Apple II

Steve Wozniak and Steve Jobs started Apple in their family garage in 1976. The name Apple came from an apple orchard Steve Jobs worked at when he became a vegetarian in India.

Their first computer was the Apple I. It was a $25 MOS Technology 6502 microprocessor running at 1 MHz (MegaHertz) on a single-circuit board with 256 bytes of ROM. However, it lacked a case, keyboard, or display and was priced at $666.66. The need to purchase a separate keyboard caused the Apple I to have low sales. As a result, Steve Jobs and Steve Wozniak decided to remodel the Apple I and call it a new computer: the Apple II.

The Apple II was developed in 1977 be Steve Wozniak and Steve Jobs. It was Apple’s first mass produced microcomputer product. The purpose of the computer was to enhance their previous creation, the Apple I. The introduction of the Apple II at the West Coast Computer Faire in June 1977 sparked the boom in personal computer sales, establishing Apple a formidable marketing company in the world of computers.

Steve Jobs also believed that appearance mattered to convince the consumer into purchasing a product. Steve wanted to make the Apple II more presentable and easily marketable to boost the sales for a product that should not be difficult to use. The Apple II was eventually advertised as a “complete, ready to use computer”. The advertisement convinced consumers that computers could be something they did not have to be a businessman or an accountant to work on.

The Smithsonian National Museum of American History states the Apple II worked by using a “MOS 6502 chip for its central processing unit”. New features in the Apple II that the Apple I lacked were color display, eight internal expansion slots, and a case with a keyboard. The Apple II was one of the first computers that featured a color display and to have a built-in BASIC (Beginner’s All-purpose Symbolic Instruction Code) language, so it was ready to run as soon as the customer placed it on the table.

The most prominent feature of the Apple II was its eight expansion slots. Up to that point, no other computer had this kind of flexibility or expansion possibilities. The top of the computer is not even attached to the keyboard. It lifts off with little effort, allowing simple access to the system motherboard and expansion slots. Dozens of different expansion cards were made by Apple and other manufacturers to add to the Apple II’s capabilities. These capabilities included memory expansion, floppy disk controllers, PASCAL and CP/M emulator cards, parallel, serial, and SCSI cards, processor accelerators, and video cards. The success of the Apple II enabled Jobs and Wozniak to move the headquarters of Apple from their garage to an office in Cupertino.

Apple Computer delivered its first Apple II system for $1295. By October 1979, 500,000 units of the Apple II were sold, trumping the sales of the Apple I, and smashed all competitors of the computer market. By 1982, the Apple II had sold 750,000 units. Due to the number of sales, Apple was forced to get large-scale production.

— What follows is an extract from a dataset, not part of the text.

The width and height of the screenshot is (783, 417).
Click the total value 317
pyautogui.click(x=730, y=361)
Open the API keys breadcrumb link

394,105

What made the Apple II successful was the new spreadsheet program known as the VisiCalc. Like Microsoft Excel, VisiCalc added columns and rows of data and instantly gives users results. This caused the Apple II to become successful for business companies because they were able to calculate sales at a faster rate than a handheld calculator.

Two updates followed the Apple II: The Apple II Plus in 1979 and the Apple IIe in 1983.

The Apple II series was finally replaced by Apple Machintosh in 1993. However, the Apple II did not end immediately. It continued well after Apple’s introduction of the Macintosh because it was the company’s main source of revenue. The Apple II is one of the most successful and recognizable computers in history. The marketing campaign that Steve Jobs headed to emphasis the low price for a highly valued product made the computer popular for consumers and businesses, causing it to become the first computer widely used across American schools and colleges, operating as the de facto standard computer for education.